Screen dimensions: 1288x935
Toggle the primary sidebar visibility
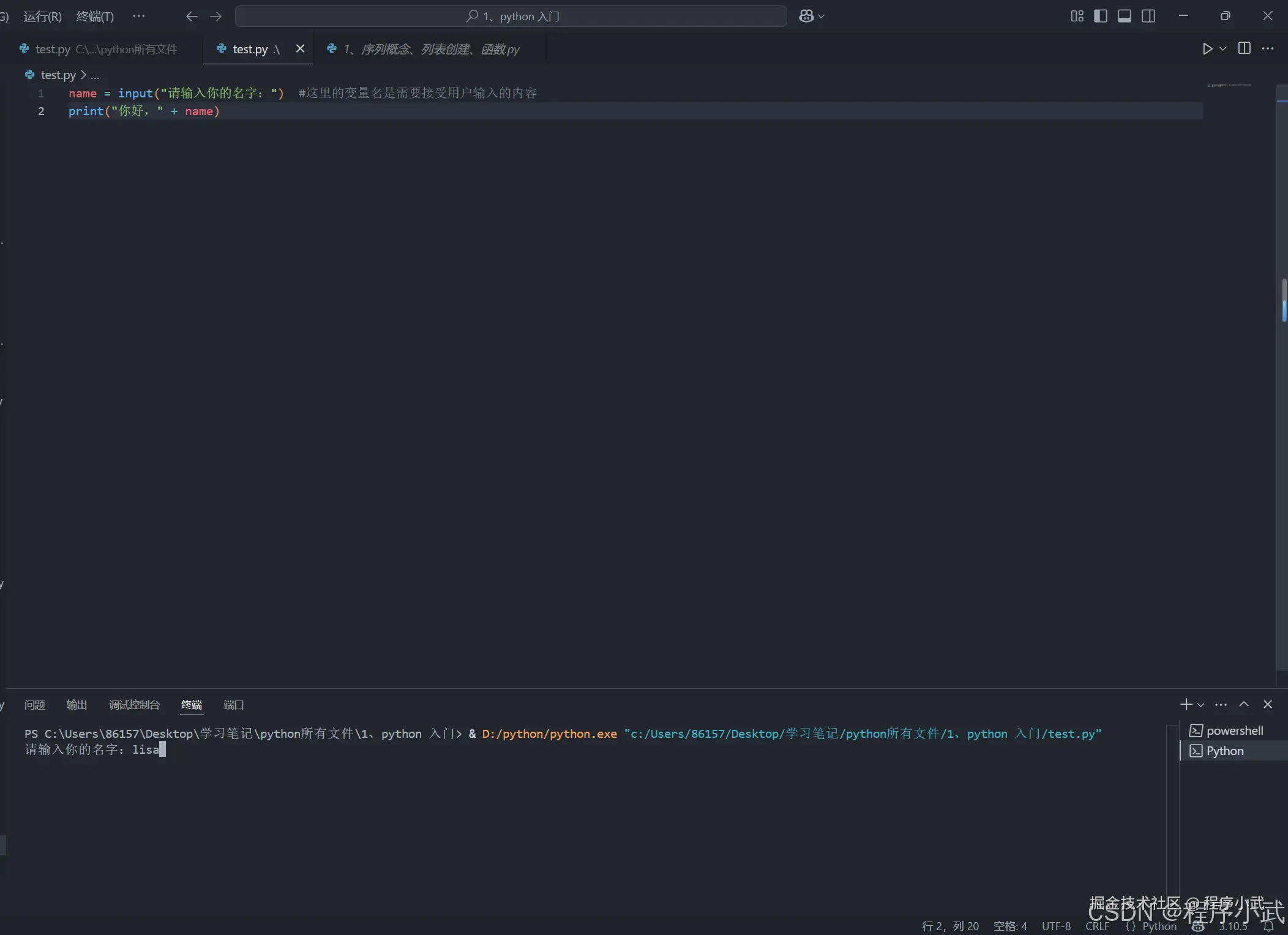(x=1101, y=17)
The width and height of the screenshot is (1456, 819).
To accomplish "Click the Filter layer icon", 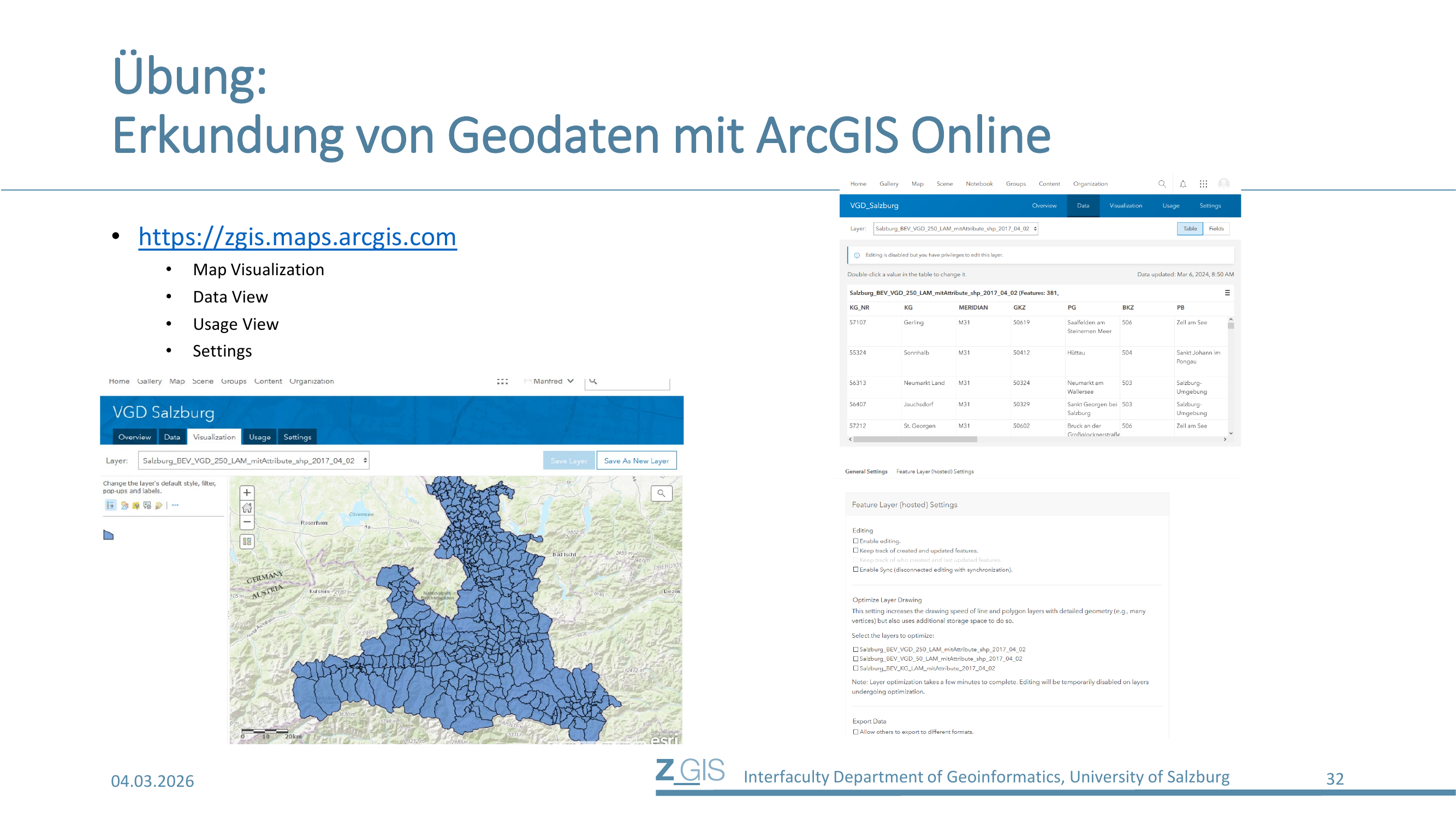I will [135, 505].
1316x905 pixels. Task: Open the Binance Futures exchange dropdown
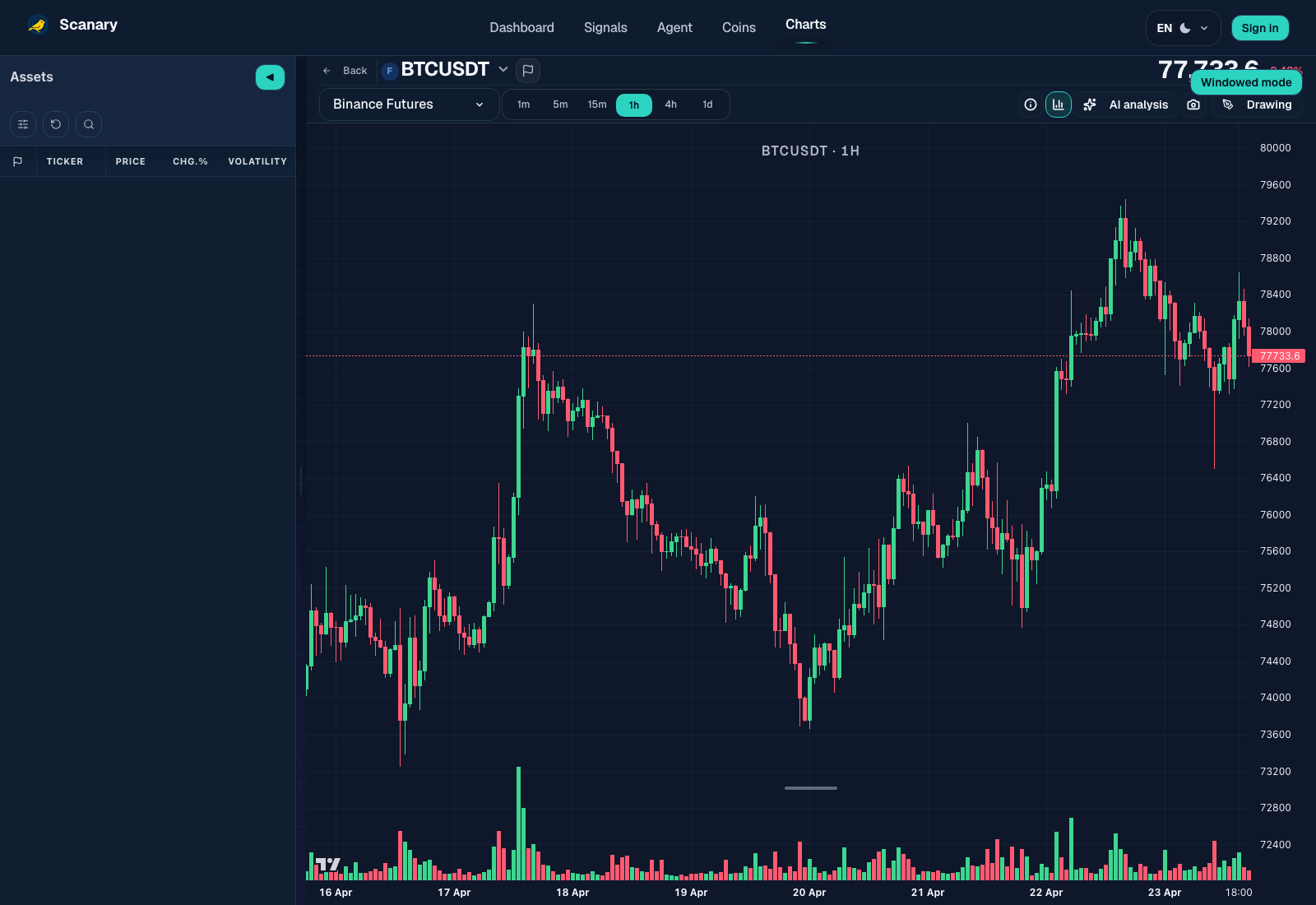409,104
=======
[HOW TO COMPLETE THIS TASK]
Return the lines from the one that contains "1316x905 pixels. Task: Open" through the final line of the listing above, inclusive. Transcribe them exactly and drop the pictures.

[ANSWER TO THIS TASK]
1316x905 pixels. Task: Open the Binance Futures exchange dropdown
409,104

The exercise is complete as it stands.